Tuesday, 23 July 2019

Fifa's VAR bumbling hurt a World Cup in which the women's game shone | Hope Solo


Fifa’s VAR bumbling hurt a World Cup in which the women’s game shone

The greatest US team I have seen held off opponents who are rapidly closing the gap. Meanwhile, the game’s governing body hit a low

The US won their World Cup but the competition will only get more intense in the future

The US won their World Cup but the competition will only get more intense in the future.
Photograph: Maja Hitij/Getty Images

I had to wipe away a few tears as the final whistle blew on Sunday. It was emotional watching friends and former teammates win this World Cup. I understand what it means and I know first-hand the time and effort that every team member put into the end result.

I was especially happy for some of the younger players who earned this – as well as the unsung heroes who aren’t in the spotlight and don’t get a lot of attention: Crystal Dunn, Sam Mewis, Kelley O’Hara, Becky Sauerbrunn, and Rose Lavelle. They all played so well during the final and across the entire tournament. You don’t hear a lot about those players but they are the heart and soul of this team.

The game changed when the US were awarded the penalty. I wanted to see them score from the run of play, not from a VAR call. But, as it turned out, at 1-0 the game opened up and the Netherlands had to take more risks. The VAR controversy wasn’t whether it was a penalty or not (it was). The bigger issue is Fifa’s lack of respect for the women’s game. We have the fans, we have the viewership, we play quality football, and now it’s time we had respect. That means not testing VAR for the first time ever in women’s football on the biggest stage.
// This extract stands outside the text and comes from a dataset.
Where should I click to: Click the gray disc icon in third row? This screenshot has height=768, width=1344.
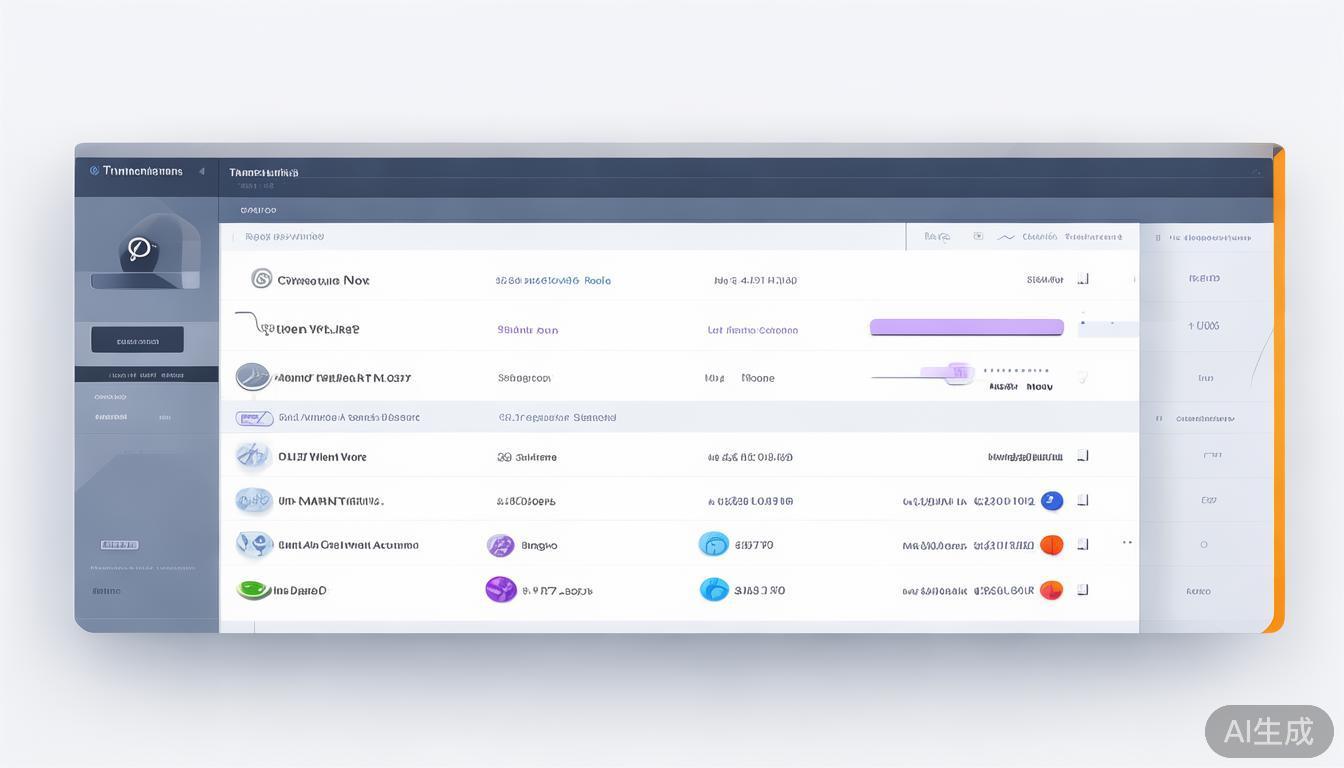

VAR first needed to be implemented into women’s leagues around the world so referees could get used to it before a major tournament. VAR had at least been tested in some men’s leagues before being used at Russia 2018. And that’s even before we talk about introducing a lot of new laws at the same event. Women were used as guinea pigs. VAR has been so frustrating throughout this tournament that the Premier League has now said it’s reconsidering how it will implement the system.

Women’s World Cup 2019: how USA became four-times champions – video

Lavelle, Dunn and Tobin Heath are my players of the tournament. Rose was a great playmaker, Tobin had individual brilliance, and nobody could beat Crystal. Being unable to separate those three is one reason why this is the best American side I have ever seen. That doesn’t take anything away from teams of the past. We’ve had great athletes and good physical players like Christie Rampone – probably the fastest defender we ever had on the women’s national team – and Abby Wambach, who had unrivalled goalscoring ability, especially in the air. Yet the technical ability of the current team – from passing to reading the game – is better than any previous US side.

How did that happen? Relying on physical players won us tournaments in the past. We used to have only under-16, under-18, and under-21 youth teams but as football grew we have been able to develop the technical ability of players at younger ages. The popularity of football in America means it was bound to grow and with better coaching now available for girls, better players have emerged.

Still, women’s football in America has to be aware of how to remain the best in the world. We have put so much focus on the national team that we have cut corners on the domestic professional league. We want to always win on the biggest stage but countries like Italy, Spain, England, and the Netherlands are fast becoming leaders in player development. It’s incredible how much money has been invested in the Women’s Super League in England and Spain’s Primera Division. You can see how far those countries have come. They will ultimately develop better players than we do in the US unless we reconsider how we approach the big picture. Previously, US teams were competing with our own history. From this point on, we’re competing with the future and with the fact that other nations are quickly catching up.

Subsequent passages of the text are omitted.